RESPONSE: Most of the literature on ALK-TKI resistance deals with resistance in the context of crizotinib. However, the additional impact of EMT, in our opinion, warrants a separate chapter. Since Reviewer #3 also suggested, that we put subheadings in chapter 2, we consider it unreasonable to fuse chapters 2 and 3 altogether.

 

  1. I miss a good description about the effect of ceritinib, alectinib and brigatinib and what should be given as standard treatment now.

 

RESPONSE: We think, this is a good point. Hence, we have added a new chapter (chapter 5), going into more detail with alectinib and brigatinib (lines 408-481).

 

  1. In part 5 about lorlatinib you describe a lot about resistance in cell lines. However, there are many case reports about compound mutations in patients. I suggest to add that as well.

 

RESPONSE: Data about ALK compound mutations in patients do exist, however, to the best of our knowledge, not in the context of lorlatinib.

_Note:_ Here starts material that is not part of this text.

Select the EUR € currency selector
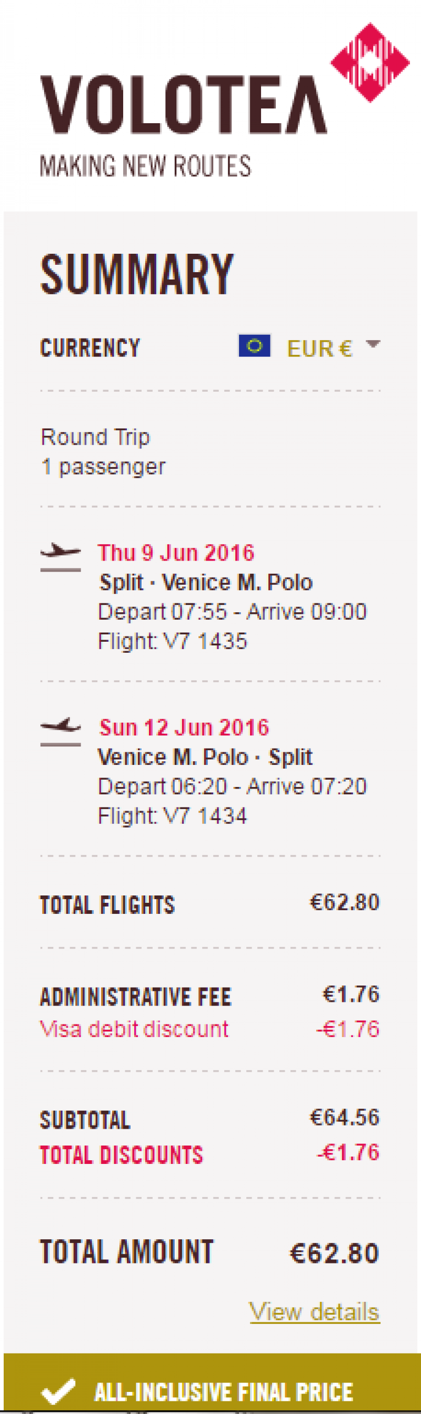pos(319,349)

We have cited one study, where data from a patient with an ALK compound mutation who developed resistance to lorlatinib, is described (Recondo et al.). Moreover, we have added a new paragraph to the chapter (lines 637-644), where we have cited one other case report about ALK compound mutations and lorlatinib resistance (Pailler et al.).

Round 2

Reviewer 3 Report

The manuscript improved a lot. Thank you for your comments and it is reasonable to disagree on some points with me. Good that you had this discussion about relevance of figures.